フロントブレーキ交換
フロントブレーキのパッドとローターの交換です。
交換後、しばらく走ったところ一応問題なさそうなので作業記録です。

今回選んだローター、パッドはそこそこ評判もよくリーズナブルだったのでともにDIXCEL製のもの。どちらも通常走行に必要にして十分というグレードのものです。

ローターはDIXCELのプレーンローター。スリット加工も穴あけ加工もしませんでした。


パッドはPREMIUMという所謂スタンダードユース向きのもの。

因みにMADE IN ENGLANDとありました。キャリパーはガーリング製ですが、ガーリングキャリパーの適合はルーカス用パッドでOKのようです。Girling、LUCAS、TRW-LUCAS、どういう経緯だかわかりませんが、互換という意味では一括りにして考えてよいようです。155V6のブレーキではガーリング−ルーカス系のほかに、ATEが入っている場合もあるようですね。ATE用のパッドは多分ガーリングキャリパーには不適合(?)。

*作業指示*: ブレーキ交換の記録のうち、「今回選んだローター、パッドは」で始まり「パッドはPREMIUMという所謂スタンダードユース向きのもの。」まで続く部分を、一字一句変えずに引用してもらえますか？

*一覧*:
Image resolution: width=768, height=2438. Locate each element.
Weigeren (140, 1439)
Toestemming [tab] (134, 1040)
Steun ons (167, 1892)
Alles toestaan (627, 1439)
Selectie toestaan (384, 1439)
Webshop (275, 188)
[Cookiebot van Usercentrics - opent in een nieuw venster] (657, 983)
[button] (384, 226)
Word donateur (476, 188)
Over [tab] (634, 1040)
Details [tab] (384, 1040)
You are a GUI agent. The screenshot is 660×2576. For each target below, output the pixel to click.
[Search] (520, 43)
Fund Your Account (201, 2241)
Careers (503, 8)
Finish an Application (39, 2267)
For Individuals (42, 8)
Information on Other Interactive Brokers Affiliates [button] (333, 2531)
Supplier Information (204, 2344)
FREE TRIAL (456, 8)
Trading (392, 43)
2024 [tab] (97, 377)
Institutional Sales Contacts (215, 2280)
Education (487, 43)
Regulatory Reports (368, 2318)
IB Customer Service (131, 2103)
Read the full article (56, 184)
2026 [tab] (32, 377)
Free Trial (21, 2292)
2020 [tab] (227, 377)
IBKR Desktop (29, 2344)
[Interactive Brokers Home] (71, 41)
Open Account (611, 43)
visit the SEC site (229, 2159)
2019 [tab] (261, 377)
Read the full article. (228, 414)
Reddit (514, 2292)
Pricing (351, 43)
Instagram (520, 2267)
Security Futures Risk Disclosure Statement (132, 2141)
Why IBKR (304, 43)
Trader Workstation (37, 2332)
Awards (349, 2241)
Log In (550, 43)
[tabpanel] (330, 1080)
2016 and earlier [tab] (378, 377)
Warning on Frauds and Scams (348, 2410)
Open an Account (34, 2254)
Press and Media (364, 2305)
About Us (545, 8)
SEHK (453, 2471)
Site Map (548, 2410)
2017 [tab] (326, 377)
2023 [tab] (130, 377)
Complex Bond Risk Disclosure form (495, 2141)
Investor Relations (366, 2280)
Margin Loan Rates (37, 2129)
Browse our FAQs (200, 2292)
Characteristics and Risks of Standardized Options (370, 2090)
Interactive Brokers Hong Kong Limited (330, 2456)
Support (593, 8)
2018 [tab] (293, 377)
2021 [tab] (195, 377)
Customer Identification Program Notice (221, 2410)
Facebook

*解答*:
今回選んだローター、パッドはそこそこ評判もよくリーズナブルだったのでともにDIXCEL製のもの。どちらも通常走行に必要にして十分というグレードのものです。

ローターはDIXCELのプレーンローター。スリット加工も穴あけ加工もしませんでした。


パッドはPREMIUMという所謂スタンダードユース向きのもの。